Friday, December 11, 2009

Sense and nonsense about "evil" and "rationality"

As I noted a few days ago, when Andrew Sullivan posted that interview with a Taliban-trained suicide bomber from Pakistani TV, he described it, appropriately, as a case of "Interviewing Evil".

One of the contributors to the Economist's "Democracy in America" blog wrote a response that included the following passage:
Mr Sullivan calls this an interview with "evil", but that is an abstract way of looking at it. Although the would-be terrorist's answers may sound absurd, he appears to be a very rational actor (based on what he believes) who is not accustomed to being confronted with dissonance-causing information. (An interesting paper from earlier this year looked into the rationality of suicide bombers.)
Actually, this response consists of a string of non-sequiturs leading up to a foolish and illogical conclusion. It might not be worth paying attention to, except that the perspective underlying it, and the moral and logical confusions that go with it, are all too representative. These are precisely the kinds of misleading clich├ęs and pseudo-sophisticated fallacies one often gets from people seduced by the peculiar form of naive rationalism that currently labels itself the "rational actor" approach.

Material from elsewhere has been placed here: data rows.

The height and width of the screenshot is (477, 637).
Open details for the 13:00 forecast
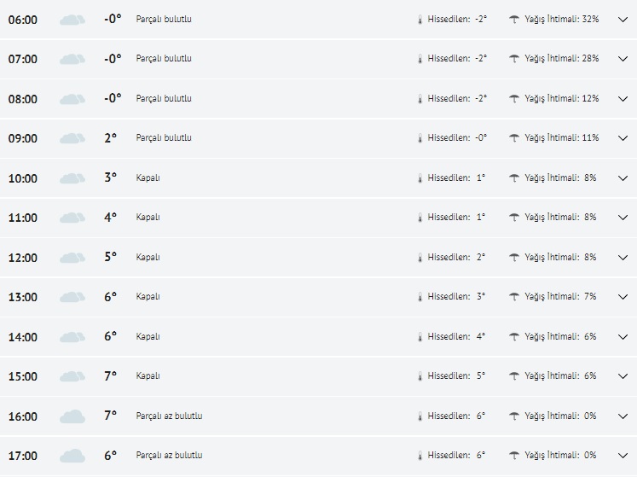tap(623, 297)
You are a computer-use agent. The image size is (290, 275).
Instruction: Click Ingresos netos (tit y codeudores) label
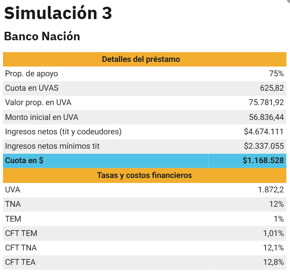pyautogui.click(x=63, y=132)
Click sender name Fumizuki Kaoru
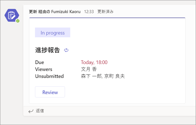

Sullivan didn't suggest that this suicide bomber and his world-view were absurd, but that they were evil--not the same thing at all. The DinA writer appears to believe that if some course of action can be described as "rational" (in a sense that appears to mean it's coherent and goal-directed), then ipso facto it can't be considered "evil". But that's silly.

Let's suppose that I make a living by murdering people for their money. Or let's suppose that I make a practice of systematically murdering people on the basis of a coherent and internally consistent world-view, backed up by appropriate authorities, which tells me that they are agents of a Martian conspiracy. Or let's suppose that I systematically capture, torture, and murder random individuals just because doing so gives me satisfaction (or utility, in economistic language), and I'm able to do so successfully and with a low risk of getting punished. In any of these three cases, the DinA writer could describe me as being, in his terms, "a very rational actor". Well, so what?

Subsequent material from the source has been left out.